If you've got escaped bytes you *know* that you don't know the encoding,
and the program can't get around that except by re-encoding to bytes
and properly decoding them.

> Any reasonable 2.x code has to guard on str/unicode and it would seem in
> 3.x, if this idiom spreads, reasonable code will have to guard on
> surrogate escapes (which actually seems like a more expensive test). As in,
> 
> 3.x>>> print(v)
> Traceback (most recent call last):
>   File "<stdin>", line 1, in <module>
> UnicodeEncodeError: 'utf-8' codec can't encode character '\udcc2' in
> position 0: surrogates not allowed

Right, I mentioned that concern in my post.

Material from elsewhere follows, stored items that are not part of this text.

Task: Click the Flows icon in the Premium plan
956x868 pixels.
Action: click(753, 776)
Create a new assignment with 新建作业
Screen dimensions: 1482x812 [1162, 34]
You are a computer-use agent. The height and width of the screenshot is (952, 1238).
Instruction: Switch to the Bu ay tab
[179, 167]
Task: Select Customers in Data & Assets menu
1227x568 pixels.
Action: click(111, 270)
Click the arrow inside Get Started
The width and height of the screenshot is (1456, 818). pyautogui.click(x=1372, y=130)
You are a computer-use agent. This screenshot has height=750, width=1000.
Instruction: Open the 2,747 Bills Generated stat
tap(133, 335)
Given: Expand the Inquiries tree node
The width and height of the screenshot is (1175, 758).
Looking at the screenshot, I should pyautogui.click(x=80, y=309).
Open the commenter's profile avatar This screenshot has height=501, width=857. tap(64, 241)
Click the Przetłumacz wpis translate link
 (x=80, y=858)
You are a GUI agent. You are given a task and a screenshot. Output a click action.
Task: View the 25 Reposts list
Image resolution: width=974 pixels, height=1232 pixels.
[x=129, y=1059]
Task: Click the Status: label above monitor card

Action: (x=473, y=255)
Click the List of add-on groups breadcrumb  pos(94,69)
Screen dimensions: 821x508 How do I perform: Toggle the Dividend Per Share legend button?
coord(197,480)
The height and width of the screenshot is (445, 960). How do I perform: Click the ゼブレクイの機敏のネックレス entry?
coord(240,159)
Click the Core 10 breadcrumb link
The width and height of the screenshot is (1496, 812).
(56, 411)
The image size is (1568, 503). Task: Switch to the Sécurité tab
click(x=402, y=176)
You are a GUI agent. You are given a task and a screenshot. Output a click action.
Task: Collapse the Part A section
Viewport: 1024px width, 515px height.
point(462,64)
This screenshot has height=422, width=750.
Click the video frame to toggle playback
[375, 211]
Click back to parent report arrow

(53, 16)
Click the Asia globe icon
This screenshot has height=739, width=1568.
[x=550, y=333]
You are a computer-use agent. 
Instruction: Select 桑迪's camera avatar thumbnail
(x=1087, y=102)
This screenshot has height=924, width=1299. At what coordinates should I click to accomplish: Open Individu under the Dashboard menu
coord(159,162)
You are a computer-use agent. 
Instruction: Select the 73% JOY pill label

In this case at least, however, the *goal* is that the surrogates are
never seen outside the email internals.  In reflection of this, my latest
thought is that I should add a 'message_from_binary_file' helper method
and a 'feedbytes' method to feedparser, making the surrogates a 100%
internal implementation detail[*].  Only if the email package contains a
coding error would the surrogates escape and cause problems for user
code.

> It seems like this hack is about making the 3.x unicode type more like
> the 2.x string type, and I thought we decided that was a bad idea. How
> will developers not have to ask themselves whether a given string is a
> "real" string or a byte sequence masquerading as a string? Am I missing
> something here?

I think this question is something that needs to be considered any
time using surrogates is proposed.  I hope that in the email package
proposal I've addressed it.  What do you think?

--David

[*] And you are right that there is a performance concern as a result
of needing to detect surrogates at various points in the code.